Этого удара, собственно говоря, было достаточно. С залитым кровью лицом художник рухнул на пол бессильно и почти бессознательно, однако переодетые оперативники еще долго ломали ему ребра коваными башмаками и, стащив одежду, оттягивали по спине резиновыми палками, быть может, теми же самыми, которыми их папаши в 1938 году добивали Мейерхольда.
– Вот тебе, жидок пархатый, за невежливость!

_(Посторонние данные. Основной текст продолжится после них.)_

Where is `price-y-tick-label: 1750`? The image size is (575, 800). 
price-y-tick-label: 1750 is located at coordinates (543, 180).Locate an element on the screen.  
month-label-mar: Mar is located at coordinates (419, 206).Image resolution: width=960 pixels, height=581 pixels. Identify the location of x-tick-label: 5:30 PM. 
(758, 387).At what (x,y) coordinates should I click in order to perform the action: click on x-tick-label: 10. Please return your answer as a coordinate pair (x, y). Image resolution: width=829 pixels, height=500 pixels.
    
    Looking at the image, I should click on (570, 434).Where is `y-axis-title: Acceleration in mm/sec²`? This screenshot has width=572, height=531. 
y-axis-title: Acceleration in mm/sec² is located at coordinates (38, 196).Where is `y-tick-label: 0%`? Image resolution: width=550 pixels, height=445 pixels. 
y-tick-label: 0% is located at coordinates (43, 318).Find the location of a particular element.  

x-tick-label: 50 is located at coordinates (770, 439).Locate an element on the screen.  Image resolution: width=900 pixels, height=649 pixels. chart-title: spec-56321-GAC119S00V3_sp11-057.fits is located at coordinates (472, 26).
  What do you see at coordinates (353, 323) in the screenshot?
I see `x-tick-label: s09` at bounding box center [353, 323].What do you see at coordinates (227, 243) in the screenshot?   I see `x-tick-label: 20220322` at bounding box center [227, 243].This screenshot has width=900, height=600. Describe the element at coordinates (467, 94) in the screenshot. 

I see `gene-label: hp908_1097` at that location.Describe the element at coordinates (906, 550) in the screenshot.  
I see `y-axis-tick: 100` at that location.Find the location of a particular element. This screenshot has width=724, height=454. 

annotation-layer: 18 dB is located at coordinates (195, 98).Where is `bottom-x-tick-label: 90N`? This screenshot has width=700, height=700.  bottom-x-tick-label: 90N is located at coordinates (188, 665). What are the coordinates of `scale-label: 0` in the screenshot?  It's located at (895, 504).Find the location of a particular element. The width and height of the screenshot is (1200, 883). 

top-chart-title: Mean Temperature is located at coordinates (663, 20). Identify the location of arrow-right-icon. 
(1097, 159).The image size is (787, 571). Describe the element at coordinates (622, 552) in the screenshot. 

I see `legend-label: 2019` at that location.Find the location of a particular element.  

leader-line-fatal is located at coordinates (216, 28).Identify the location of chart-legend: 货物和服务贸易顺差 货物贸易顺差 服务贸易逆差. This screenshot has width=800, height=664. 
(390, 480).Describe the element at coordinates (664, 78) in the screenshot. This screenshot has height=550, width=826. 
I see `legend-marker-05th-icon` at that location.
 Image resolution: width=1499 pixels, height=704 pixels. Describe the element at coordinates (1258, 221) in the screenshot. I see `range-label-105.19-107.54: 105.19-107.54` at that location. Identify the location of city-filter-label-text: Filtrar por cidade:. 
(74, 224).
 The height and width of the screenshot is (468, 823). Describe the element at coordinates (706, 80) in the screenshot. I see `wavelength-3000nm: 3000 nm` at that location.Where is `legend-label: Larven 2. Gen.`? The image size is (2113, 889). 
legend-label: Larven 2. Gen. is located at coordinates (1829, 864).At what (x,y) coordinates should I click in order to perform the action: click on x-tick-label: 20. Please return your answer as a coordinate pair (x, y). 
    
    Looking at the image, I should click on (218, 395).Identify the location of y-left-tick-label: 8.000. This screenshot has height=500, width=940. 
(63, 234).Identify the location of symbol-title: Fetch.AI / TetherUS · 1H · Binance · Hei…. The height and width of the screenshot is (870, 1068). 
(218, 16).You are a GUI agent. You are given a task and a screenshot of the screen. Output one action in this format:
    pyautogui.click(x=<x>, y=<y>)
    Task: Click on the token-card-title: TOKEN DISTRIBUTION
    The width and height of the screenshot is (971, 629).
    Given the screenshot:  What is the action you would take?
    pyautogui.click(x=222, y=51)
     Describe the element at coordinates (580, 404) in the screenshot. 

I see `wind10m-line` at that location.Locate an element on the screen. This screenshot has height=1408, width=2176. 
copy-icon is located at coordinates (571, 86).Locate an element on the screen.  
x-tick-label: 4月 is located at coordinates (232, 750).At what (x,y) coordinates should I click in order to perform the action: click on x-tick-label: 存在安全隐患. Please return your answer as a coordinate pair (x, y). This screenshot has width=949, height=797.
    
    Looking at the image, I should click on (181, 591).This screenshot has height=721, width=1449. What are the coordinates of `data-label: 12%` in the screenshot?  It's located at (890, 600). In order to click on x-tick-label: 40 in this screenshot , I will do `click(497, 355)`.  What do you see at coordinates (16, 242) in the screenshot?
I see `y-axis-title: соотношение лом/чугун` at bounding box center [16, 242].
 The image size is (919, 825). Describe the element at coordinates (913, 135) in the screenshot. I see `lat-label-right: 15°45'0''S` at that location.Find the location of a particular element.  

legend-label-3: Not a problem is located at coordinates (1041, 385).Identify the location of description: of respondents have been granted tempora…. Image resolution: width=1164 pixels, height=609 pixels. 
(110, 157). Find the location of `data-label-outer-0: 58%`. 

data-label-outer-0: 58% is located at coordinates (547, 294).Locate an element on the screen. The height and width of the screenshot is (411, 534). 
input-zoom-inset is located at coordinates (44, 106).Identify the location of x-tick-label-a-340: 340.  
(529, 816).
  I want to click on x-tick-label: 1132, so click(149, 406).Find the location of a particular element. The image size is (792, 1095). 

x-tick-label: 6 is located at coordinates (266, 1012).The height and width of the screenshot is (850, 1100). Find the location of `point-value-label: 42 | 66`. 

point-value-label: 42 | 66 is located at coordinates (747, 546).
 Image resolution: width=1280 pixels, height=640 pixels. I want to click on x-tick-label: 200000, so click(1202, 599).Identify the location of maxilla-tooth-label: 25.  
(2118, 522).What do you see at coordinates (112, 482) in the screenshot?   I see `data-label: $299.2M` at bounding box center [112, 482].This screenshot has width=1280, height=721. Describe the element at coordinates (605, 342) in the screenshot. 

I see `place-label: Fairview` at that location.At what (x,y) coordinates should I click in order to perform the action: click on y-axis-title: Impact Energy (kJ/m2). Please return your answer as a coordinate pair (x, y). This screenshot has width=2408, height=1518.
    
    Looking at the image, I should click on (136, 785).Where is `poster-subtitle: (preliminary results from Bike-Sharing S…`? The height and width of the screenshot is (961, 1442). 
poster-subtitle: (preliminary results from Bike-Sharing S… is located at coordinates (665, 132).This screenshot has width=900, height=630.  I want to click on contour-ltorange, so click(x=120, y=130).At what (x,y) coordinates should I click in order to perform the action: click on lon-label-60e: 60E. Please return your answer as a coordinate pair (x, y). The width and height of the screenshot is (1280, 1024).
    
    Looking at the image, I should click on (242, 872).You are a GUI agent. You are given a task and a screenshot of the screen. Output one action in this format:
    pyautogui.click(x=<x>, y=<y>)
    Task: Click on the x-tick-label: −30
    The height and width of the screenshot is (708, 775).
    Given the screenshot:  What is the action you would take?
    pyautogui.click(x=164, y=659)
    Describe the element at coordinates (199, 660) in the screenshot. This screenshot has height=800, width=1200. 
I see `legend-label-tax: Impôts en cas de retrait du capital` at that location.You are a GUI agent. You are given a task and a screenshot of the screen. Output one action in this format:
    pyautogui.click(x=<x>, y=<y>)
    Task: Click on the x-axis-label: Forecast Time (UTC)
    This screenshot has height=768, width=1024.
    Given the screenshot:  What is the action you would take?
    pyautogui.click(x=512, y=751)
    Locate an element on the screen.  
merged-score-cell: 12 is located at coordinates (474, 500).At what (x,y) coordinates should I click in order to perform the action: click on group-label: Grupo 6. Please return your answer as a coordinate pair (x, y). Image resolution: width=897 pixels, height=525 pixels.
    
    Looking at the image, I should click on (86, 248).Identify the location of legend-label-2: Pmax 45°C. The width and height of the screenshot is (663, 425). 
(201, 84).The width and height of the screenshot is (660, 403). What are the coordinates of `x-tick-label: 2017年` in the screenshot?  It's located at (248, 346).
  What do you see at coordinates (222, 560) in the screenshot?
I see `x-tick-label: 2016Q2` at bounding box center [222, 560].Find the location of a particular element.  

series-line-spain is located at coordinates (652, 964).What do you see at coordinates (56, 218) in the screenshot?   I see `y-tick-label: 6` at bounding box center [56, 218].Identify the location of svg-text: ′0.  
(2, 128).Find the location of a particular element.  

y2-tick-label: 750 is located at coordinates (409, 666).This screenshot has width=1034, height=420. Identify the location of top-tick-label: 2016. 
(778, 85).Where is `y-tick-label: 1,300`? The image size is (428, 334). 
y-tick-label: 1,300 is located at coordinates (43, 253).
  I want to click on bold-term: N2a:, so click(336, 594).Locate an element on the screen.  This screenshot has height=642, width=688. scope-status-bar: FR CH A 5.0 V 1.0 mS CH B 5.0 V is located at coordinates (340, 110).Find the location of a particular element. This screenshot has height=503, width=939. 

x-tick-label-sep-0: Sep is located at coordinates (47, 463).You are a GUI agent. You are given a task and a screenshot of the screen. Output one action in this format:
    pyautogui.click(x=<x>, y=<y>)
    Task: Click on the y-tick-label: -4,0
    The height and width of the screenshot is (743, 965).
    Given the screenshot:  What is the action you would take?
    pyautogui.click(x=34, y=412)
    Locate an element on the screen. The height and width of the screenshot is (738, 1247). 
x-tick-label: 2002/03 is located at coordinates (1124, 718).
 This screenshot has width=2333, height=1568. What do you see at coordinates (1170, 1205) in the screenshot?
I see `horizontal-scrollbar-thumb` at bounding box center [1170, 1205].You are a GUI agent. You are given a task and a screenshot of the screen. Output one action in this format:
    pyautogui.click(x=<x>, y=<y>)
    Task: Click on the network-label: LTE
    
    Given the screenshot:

Все это продолжалось минут десять, а когда прекратилось, до увядающего сознания Сандро долетело из все работающей «Балтики»: «Говорит радиостанция „Освобождение“, мы передавали беседу с доктором Мещерским, бывшим московским хирургом, ныне главным врачом известной парижской больницы».
* * *
В одиночной камере внутренней тюрьмы МГБ, куда отконвоировали Нину, под высоким потолком горела яркая лампочка, глазок в дверях приоткрывался каждые десять минут, давая возможность видеть всеобъемлющий зрак надзирателя. Каждый раз хочется плюнуть в этот зрак, каждые десять минут. Я им теперь не сдамся никогда, твердила Нина. Им все кажется, что они со слабой женщиной имеют дело, с жалким человеком, а я теперь и не женщина, и не человек вообще. Я им никогда теперь не поддамся, что бы они ни делали со мной. Все, что накопилось во мне с той поры еще, когда нас избивали в Бумажном проезде, когда дядю Ладо застрелили, когда дядю Галактиона в тюрьме сгноили, когда братьев пытали в камерах и рудниках, когда Митю расстреляли в овраге, все то, что накопилось во мне, теперь, когда и дочь мою единственную похитили и растлили, все это поможет мне не сдаться им, любую пытку выдержать, испугать даже их непреодолимой яростью.